**WHAT TO WORK ON**
Everything in the listing below from the line containing "03 808 21 70 (88, 2392)" through the line containing "email us (441, 1970)" must be repeated exactly; the remaining lines are not wanted.
---- RECORDS
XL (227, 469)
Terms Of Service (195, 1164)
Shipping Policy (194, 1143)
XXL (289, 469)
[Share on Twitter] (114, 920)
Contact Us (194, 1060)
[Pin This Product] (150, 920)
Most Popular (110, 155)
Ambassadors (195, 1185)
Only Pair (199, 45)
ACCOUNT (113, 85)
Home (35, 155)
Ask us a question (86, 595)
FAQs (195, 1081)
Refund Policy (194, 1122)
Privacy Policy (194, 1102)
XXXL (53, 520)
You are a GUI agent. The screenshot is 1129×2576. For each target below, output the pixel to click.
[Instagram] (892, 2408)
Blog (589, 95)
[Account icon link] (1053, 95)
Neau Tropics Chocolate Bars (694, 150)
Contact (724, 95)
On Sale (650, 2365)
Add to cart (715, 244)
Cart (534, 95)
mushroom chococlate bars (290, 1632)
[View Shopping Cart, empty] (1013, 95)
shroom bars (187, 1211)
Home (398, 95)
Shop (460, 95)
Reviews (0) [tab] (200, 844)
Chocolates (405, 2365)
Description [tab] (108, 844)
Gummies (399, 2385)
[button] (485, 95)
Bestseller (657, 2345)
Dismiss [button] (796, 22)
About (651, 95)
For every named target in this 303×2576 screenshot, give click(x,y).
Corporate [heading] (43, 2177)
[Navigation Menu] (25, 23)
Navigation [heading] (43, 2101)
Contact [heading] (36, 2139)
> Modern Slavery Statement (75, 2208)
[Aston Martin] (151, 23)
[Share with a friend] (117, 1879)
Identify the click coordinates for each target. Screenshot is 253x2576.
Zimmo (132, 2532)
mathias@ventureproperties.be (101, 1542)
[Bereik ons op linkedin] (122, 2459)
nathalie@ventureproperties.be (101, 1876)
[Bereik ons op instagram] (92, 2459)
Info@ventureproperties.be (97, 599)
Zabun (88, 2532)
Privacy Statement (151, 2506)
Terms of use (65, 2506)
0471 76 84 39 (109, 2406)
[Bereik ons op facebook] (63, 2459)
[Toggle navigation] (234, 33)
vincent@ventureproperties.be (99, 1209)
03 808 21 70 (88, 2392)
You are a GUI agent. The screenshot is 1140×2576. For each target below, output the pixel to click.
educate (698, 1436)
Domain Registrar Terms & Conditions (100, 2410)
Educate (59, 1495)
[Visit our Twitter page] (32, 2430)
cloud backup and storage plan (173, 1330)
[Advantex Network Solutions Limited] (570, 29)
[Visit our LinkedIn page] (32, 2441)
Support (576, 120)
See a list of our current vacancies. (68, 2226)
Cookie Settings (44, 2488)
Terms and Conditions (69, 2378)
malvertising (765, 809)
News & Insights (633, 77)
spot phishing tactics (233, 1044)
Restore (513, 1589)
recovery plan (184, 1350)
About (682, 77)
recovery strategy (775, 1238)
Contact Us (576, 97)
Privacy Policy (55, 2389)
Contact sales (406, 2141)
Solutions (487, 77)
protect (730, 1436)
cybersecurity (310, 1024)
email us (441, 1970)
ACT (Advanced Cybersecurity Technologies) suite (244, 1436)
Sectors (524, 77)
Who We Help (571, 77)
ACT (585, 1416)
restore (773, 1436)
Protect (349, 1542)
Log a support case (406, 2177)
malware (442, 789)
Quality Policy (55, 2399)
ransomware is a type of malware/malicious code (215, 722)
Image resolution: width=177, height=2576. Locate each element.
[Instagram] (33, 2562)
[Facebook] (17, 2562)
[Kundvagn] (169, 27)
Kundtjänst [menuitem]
--------
**ANSWER TO THE PROBLEM**
03 808 21 70 (88, 2392)
You are a GUI agent. The screenshot is 1140×2576. For each target below, output the pixel to click.
educate (698, 1436)
Domain Registrar Terms & Conditions (100, 2410)
Educate (59, 1495)
[Visit our Twitter page] (32, 2430)
cloud backup and storage plan (173, 1330)
[Advantex Network Solutions Limited] (570, 29)
[Visit our LinkedIn page] (32, 2441)
Support (576, 120)
See a list of our current vacancies. (68, 2226)
Cookie Settings (44, 2488)
Terms and Conditions (69, 2378)
malvertising (765, 809)
News & Insights (633, 77)
spot phishing tactics (233, 1044)
Restore (513, 1589)
recovery plan (184, 1350)
About (682, 77)
recovery strategy (775, 1238)
Contact Us (576, 97)
Privacy Policy (55, 2389)
Contact sales (406, 2141)
Solutions (487, 77)
protect (730, 1436)
cybersecurity (310, 1024)
email us (441, 1970)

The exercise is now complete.